09 March 2016

News Story: Japan Security Report Signals Big Problems With China - Analysis

Chinese ICBM Transporter-Erector-Launcher (TEL)
Wendell Minnick

TAIPEI – There is a possibility that China will upset the order of East Asian security, said the sixth annual China Security Report issued by the Tokyo-based National Institute for Defense Studies (NIDS), dubbed “The Expanding Scope of PLA Activities and the PLA Strategy.”

Released last week, the report examines the major influences propelling military modernization in the People’s Liberation Army (PLA), air force, navy, and Second Artillery Force, and the potential these influences will have on the region and on the US military’s traditional safeguarding role since World War II.

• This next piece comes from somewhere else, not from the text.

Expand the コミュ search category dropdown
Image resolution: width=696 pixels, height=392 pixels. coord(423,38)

“Each of these services has its own basic strategy, and the Report analyzes the overall trend toward greater military strength accompanying efforts to put those strategies fully into effect,” wrote Tetsuo Murooka, NIDS director, Security Studies Department.

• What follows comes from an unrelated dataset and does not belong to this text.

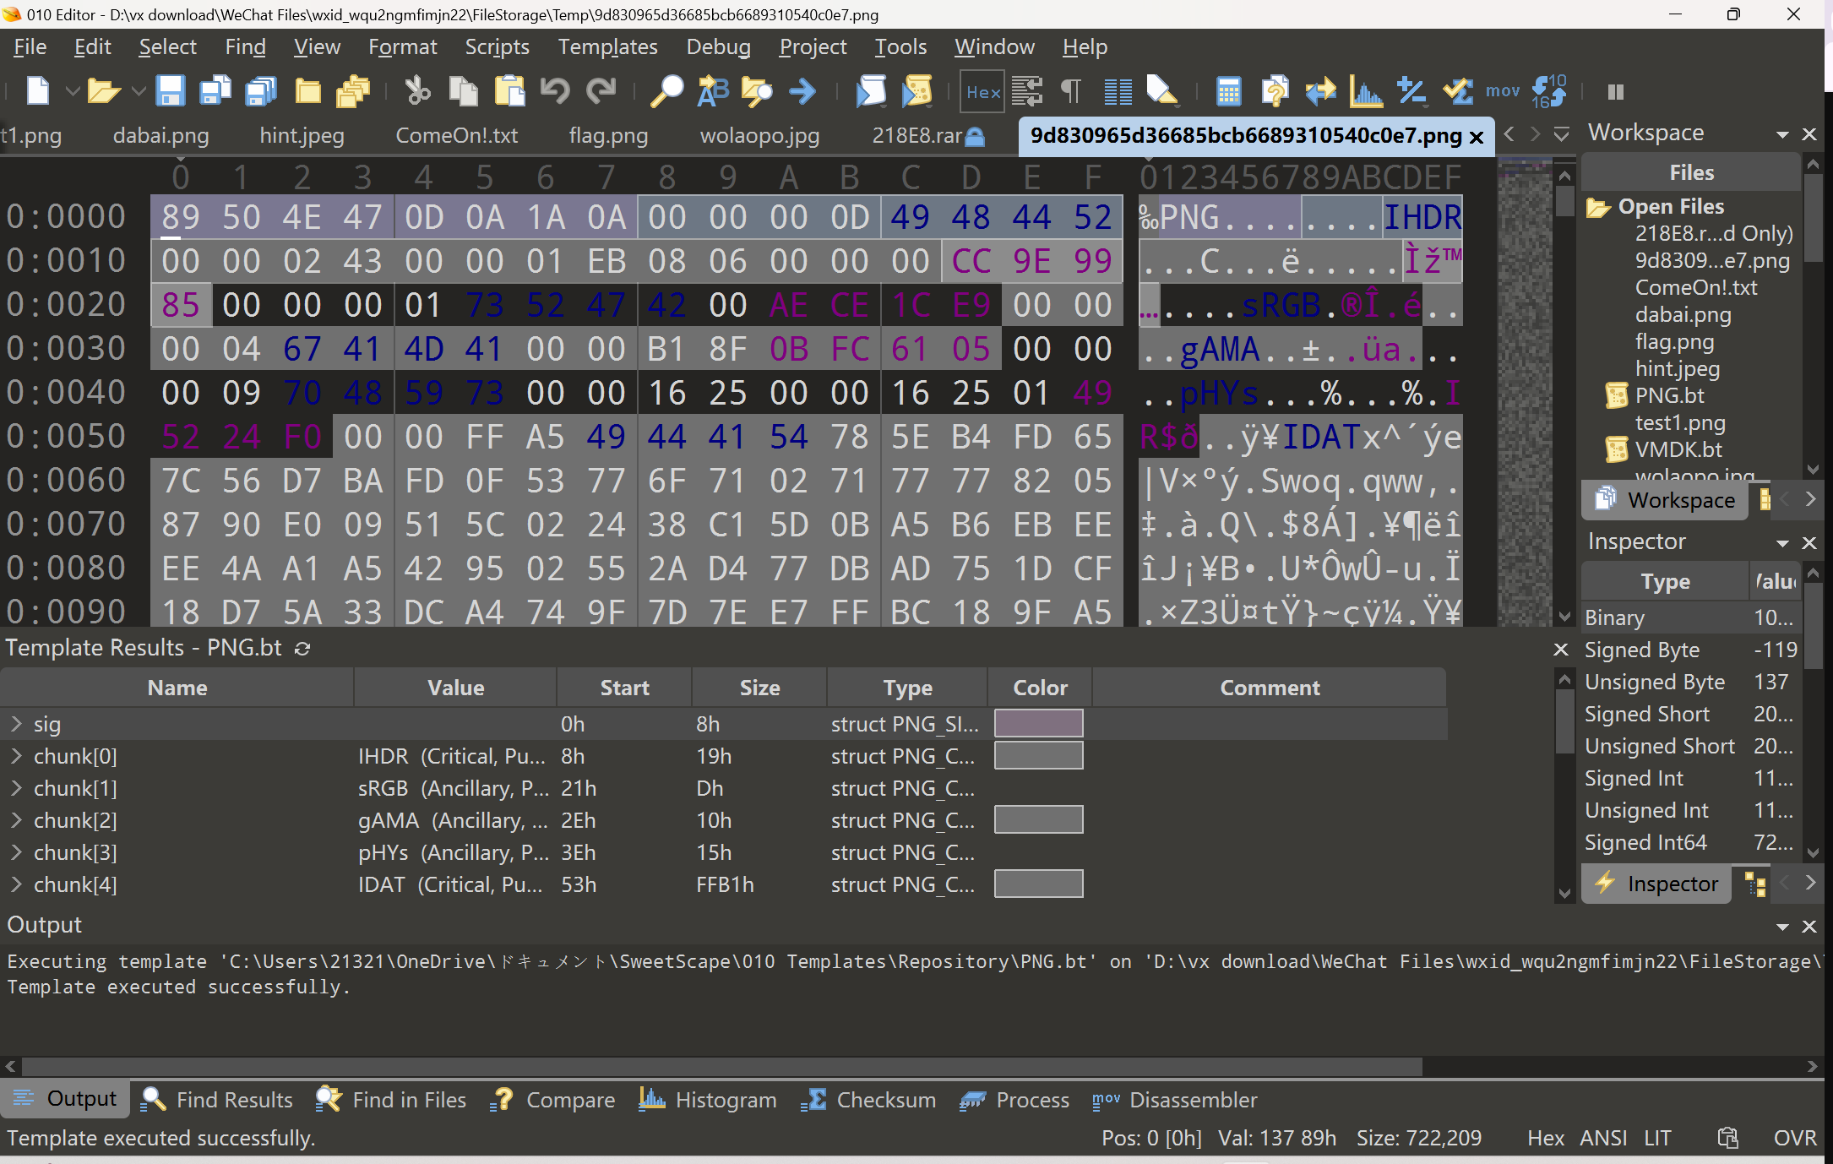Switch to the flag.png tab
1833x1164 pixels.
click(608, 135)
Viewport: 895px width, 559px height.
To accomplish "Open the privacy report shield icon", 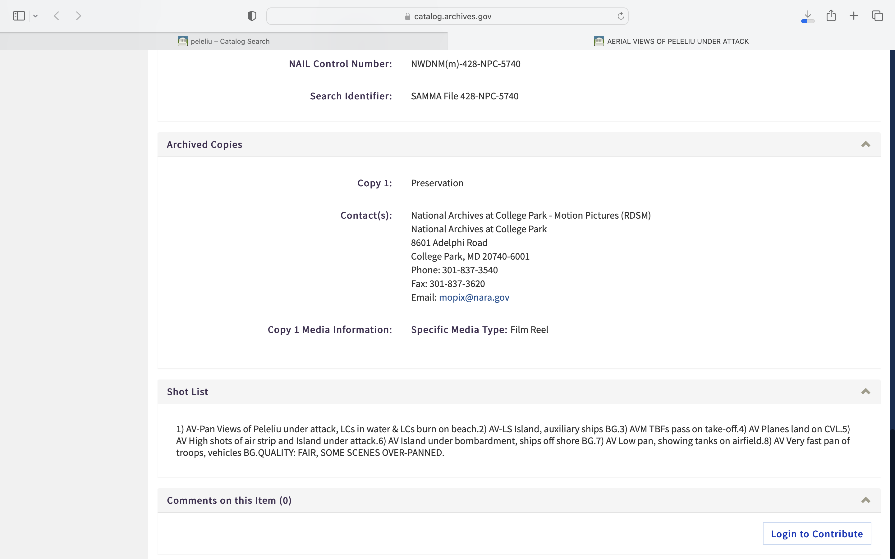I will tap(251, 16).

As the PLA has become more active at sea on a broader scale, it has repeatedly obstructed US military vessels and aircraft in the South China Sea, which are operating in accord with international rules. The Chinese military has stepped up realistic joint exercises in the Western Pacific and sought various ways to strengthen its capacity for nuclear deterrence directed at the US, including the deployment of new strategic nuclear submarines.

The report was written by Masafumi Iida, NIDS senior fellow, Northeast Asia Division, Regional Studies Department, with expertise in China’s foreign policy, and Shinji Yamaguchi, NIDS research fellow, Asia and Africa Division, Regional Studies Department, with expertise in civil-military relations in China and Chinese security policy.

“If the PLA were to continue its challenges to the US presence in East Asia, and if such challenges were to prove effective, the existing order of security in East Asia could change dramatically,” said the report. “And if the US should step up its actions designed to maintain that order in the face of such efforts by China, this would necessarily mean an increase in tension in their bilateral relationship.”

The report indicates that for now on, China can be expected to strengthen its presence in the offshore waters and airspace with the aim of establishing superiority in disputes over territorial sovereignty and maritime rights and interests. The goal is to prevent interference by the US in China’s core interests.